> OBJECTIVE 1
Reproduce word for word the portion of the passage on the bombing of Darwin that begins with the words containing "Darwin had actually" and ends with "near Snake Bay.".
> OBJECTIVE 2
Translate this sentence from the passage on the bombing of Darwin into Spanish: "Throughout the battle, the 18 anti-aircraft guns were fired constantly until their barrels were red hot."

In the beginning the numbers of fatalities and injuries quoted were sadly underestimated and to this date, the figures remain contested by some people. The prevailing view is that “more than 243” were killed and between 300 and 400 injured.

Similarly the number of Japanese planes in the assault was also underestimated at the time: 70+ or so compared with an actual 188. Much appears to have been made of the fact that 4 enemy planes had been brought down during the two raids which occurred an hour apart, although one of the planes actually crash-landed on Bathurst Island.The USS Peary was among the naval casualties in the harbour that day, ironically having only returned the day before to refuel.

The Prime Minister of the day, John Curtin, responded to the attacks with the following comments published in The Sydney Morning Herald on 20 February 1942:

”Damage to property was considerable,” he said, “but reports so far to hand do not give precise particulars about the loss of life. The Government regards the attacks as most grave, and makes it quite clear that a severe blow has been struck on Australian soil”.

Darwin had actually had some warning that the planes were coming when Father John McGrath of Bathurst Island Catholic mission at Nguiu radioed to warn Darwin. This message was transmitted to the RAAF base. Unfortunately the message was largely ignored as they thought it was some returning American aircraft. Since that time the Tiwi people have their own commemoration of the event, with their bombing dance featuring swooping plane movements and shooting. We were lucky to see the dance for ourselves when we visited Nguiu in 1995, as it was our daughter’s first teaching post. A Tiwi Islander, Matthias Ulungura, captured the 1st Japanese prisoner of war on Australian soil, Sergeant Hajimi Toyoshima whose Zero fighter crashed near Snake Bay.

The Bombing of Darwin occurred about 10 weeks after Pearl Harbour and was masterminded by the same Japanese commander, Mitsuo Fuchida with the same squadrons and pilots taking part. It’s interesting to compare the two events, one very well known and one almost unknown. Astonishingly Darwin had 683 bombs dropped on it during that first morning compared with Pearl Harbour’s 271 though without doubt the magnitude of the bombs was smaller. At Pearl Harbour torpedo bombs were used which have a much greater impact. Based on the bombing pattern, it seems the Japanese intent was plainly not just to decimate the shipping and aircraft but to take out the infrastructure so there was no northern base from which Australia, and its Pacific ally America, could mount an offence against Japanese bases in Asia. The indicative number of civilian deaths in Darwin was around 60.

Pearl Harbour


Japanese aircraft



Japanese aircraft carriers



Aircraft destroyed (US/Aus)



Killed (US/Aus)






Ships sunk






Throughout the battle, the 18 anti-aircraft guns were fired constantly until their barrels were red hot. So hot in fact that when the cleaning cloths were used, they burst into flames. Famously one bloke came running from the showers in his hat and boots -with a towel   wrapped around him, that soon dropped off. Artists’ representations show him naked manning the guns.

Many of the women, children and elderly of Darwin had been evacuated to friends and family around Australia in the preceding month or so, and after the bombing most of those remaining went/were sent south. This left the men, civilian and military, and the indigenous people on the Frontline. The list of evacuees is extensive but can be seen here on the National Archives of Australia webpage (click on view digital copy on the right). Some of the evacuees were to become refugees in their own country a second time in 1974, when 33,000 people had to leave the city after it was nearly destroyed by Cyclone Tracy.

> PROVIDED DATA
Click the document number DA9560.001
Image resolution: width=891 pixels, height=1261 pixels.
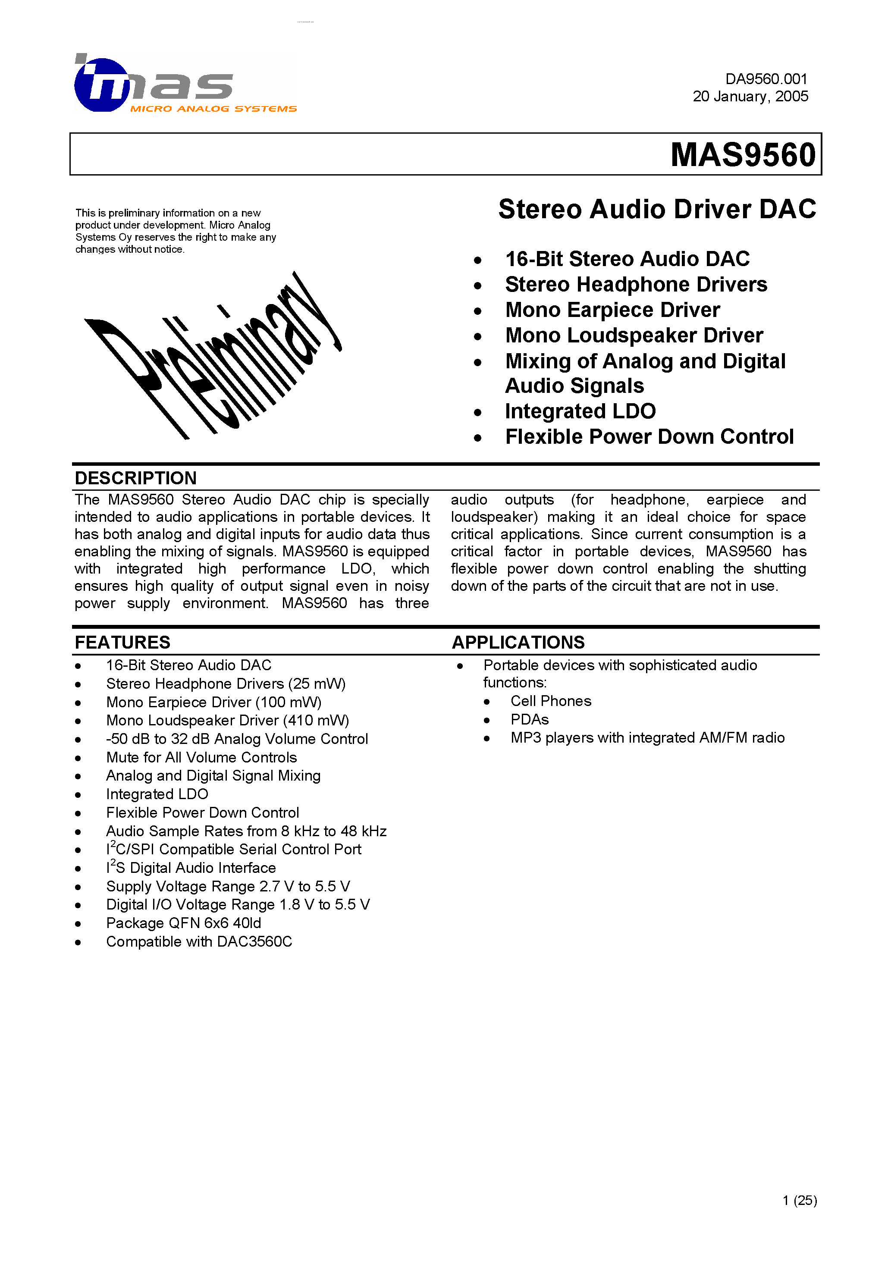[766, 79]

> EXERCISE RESPONSE 1
Darwin had actually had some warning that the planes were coming when Father John McGrath of Bathurst Island Catholic mission at Nguiu radioed to warn Darwin. This message was transmitted to the RAAF base. Unfortunately the message was largely ignored as they thought it was some returning American aircraft. Since that time the Tiwi people have their own commemoration of the event, with their bombing dance featuring swooping plane movements and shooting. We were lucky to see the dance for ourselves when we visited Nguiu in 1995, as it was our daughter’s first teaching post. A Tiwi Islander, Matthias Ulungura, captured the 1st Japanese prisoner of war on Australian soil, Sergeant Hajimi Toyoshima whose Zero fighter crashed near Snake Bay.

> EXERCISE RESPONSE 2
Durante toda la batalla, los 18 cañones antiaéreos se dispararon constantemente hasta que sus tubos se pusieron al rojo vivo.